The IgE-blocking hypothesis is a paradigm that suggests the high concentration of helminth-induced polyclonal IgE blocks the binding to and subsequent cross-linking of FcεR on the surface of mast cells with allergen-specific IgE. ^{7 37} Consistent with this hypothesis, we observed significantly higher levels of total IgE production in the RW/chronic mice; however, the ratio of polyclonal to specific IgE that is needed to block cross-linking in vivo is currently unknown. The required level may be nonphysiologic and a ratio greater than 1000:1 may be necessary to be effective (Nutman T, Mitre E, personal communications, 2004). As an indirect measure of IgE binding to FcεRI, conjunctiva was examined for evidence of mast cell degranulation at the time of death (24-hours after allergen challenge). Animals sensitized with RW, RW/acute, or RW/chronic all showed increased mast cell degranulation in response to RW stimulation compared with A. suum alone, which suggests that RW-specific antibodies elicited mast cell degranulation, regardless of the presence of polyclonal or A. suum-specific IgE. 

Several recent epidemiologic studies have suggested that T regulatory cells induced by chronic helminth infections may be responsible for protection from allergic eye disease, in part through the induction of immunosuppressive cytokines such as IL-10, ³⁸ as patients who are protected from allergic disease have a higher number of CD4⁺/CD25⁺ T regulatory cells and produce a higher amount of IL-10. Consistent with this hypothesis, RW/chronic mice displayed increased IL-10 production (data not shown), concurrent with decreased eotaxin and eosinophil egress into the ocular tissue.
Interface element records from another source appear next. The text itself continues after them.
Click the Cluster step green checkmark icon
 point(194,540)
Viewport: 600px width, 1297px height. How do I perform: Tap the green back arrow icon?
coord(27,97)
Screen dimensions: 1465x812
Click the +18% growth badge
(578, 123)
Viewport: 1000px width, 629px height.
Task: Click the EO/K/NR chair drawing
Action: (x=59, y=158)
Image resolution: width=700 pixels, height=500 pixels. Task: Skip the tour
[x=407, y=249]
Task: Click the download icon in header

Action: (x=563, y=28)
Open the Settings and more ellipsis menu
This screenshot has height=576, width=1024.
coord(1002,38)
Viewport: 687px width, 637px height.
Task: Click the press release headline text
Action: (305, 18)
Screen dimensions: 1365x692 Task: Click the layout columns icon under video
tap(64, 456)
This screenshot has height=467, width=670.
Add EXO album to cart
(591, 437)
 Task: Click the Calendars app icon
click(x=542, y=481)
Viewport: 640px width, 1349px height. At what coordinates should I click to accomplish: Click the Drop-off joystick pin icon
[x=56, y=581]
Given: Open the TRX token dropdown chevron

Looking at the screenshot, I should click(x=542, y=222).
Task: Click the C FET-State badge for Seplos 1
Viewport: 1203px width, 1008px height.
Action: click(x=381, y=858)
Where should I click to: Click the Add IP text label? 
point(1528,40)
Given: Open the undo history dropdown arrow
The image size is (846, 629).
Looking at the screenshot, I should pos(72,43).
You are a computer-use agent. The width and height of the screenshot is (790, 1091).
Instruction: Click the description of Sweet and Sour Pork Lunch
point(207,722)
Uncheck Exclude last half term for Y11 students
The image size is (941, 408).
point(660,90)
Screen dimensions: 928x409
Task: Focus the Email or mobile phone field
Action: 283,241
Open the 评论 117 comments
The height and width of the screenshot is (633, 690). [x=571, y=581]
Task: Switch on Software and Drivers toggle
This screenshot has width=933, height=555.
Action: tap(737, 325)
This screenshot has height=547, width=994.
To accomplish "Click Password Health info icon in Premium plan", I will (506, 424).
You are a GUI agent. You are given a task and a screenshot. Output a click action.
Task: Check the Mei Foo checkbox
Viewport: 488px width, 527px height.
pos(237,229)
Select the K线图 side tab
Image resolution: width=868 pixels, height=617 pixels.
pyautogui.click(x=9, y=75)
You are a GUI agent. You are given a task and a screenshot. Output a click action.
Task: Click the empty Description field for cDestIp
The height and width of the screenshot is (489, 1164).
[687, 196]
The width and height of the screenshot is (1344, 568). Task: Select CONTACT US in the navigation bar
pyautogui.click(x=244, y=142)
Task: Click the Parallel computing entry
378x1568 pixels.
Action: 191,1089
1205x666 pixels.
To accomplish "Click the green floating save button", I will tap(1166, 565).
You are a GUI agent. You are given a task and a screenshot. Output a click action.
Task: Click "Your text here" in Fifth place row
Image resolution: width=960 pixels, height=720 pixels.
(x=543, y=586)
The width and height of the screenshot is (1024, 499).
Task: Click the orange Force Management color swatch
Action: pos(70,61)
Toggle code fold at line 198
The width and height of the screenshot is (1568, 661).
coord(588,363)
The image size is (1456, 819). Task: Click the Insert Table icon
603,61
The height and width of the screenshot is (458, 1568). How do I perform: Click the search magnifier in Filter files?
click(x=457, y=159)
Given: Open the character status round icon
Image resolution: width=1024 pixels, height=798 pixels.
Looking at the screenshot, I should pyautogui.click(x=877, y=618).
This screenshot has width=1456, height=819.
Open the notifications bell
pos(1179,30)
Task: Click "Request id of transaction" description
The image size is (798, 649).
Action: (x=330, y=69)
RW/acute and RW/chronic protocols in either IL-10-deficient mice or WT mice treated with anti-IL-10RAb were unsuccessful, as the A. suum infection was lethal in these animals (data not shown), because of the development of an overwhelming Th1 cytokine response (IFN-γ and TNF-α). ³⁹  

T regulatory cells have been found to inhibit several eosinophilic chemokines, including eotaxin, ³³ and to increase anti-inflammatory mediators such as IL-1 receptor antagonists, ⁴¹ and have been shown to inhibit Th2 cytokines, leading to an overall reduction in responses to allergic inflammation. ^{41 42} In addition, in recent studies Hesse et al. ⁴² have found that the pathogenesis of another helminth, Schistosoma mansoni, is controlled by both IL-10 producing innate effector and regulatory T cells. In addition, in vitro-induced T regulatory cells have been shown to alter allergic responses. ^{33 43} Preliminary studies in our laboratory have shown that a T regulatory cell component may contribute to the protection demonstrated in the RW/chronic model. In these studies, transfer of 1 × 10⁵ CD4⁺/CD25⁺ regulatory T cells, but not CD4⁺/CD25⁻ control T cells significantly reduced eosinophil infiltration into the conjunctiva of RW/acute animals. However, transfer of these T regulatory cells did not ablate eosinophil influx into the conjunctiva completely, suggesting that either additional T regulatory cells or other mechanisms are needed to confer complete protection from allergic ocular disease. Additional studies will be conducted to clarify the precise role of IL-10 and regulatory T cells in the development of ocular allergic disease. 

 

The authors thank LaPrincess Brewer, Dean Metcalfe, Tom Nutman, Ed Mitre, and Tom Wynn for helpful conversations and critical review of the manuscript.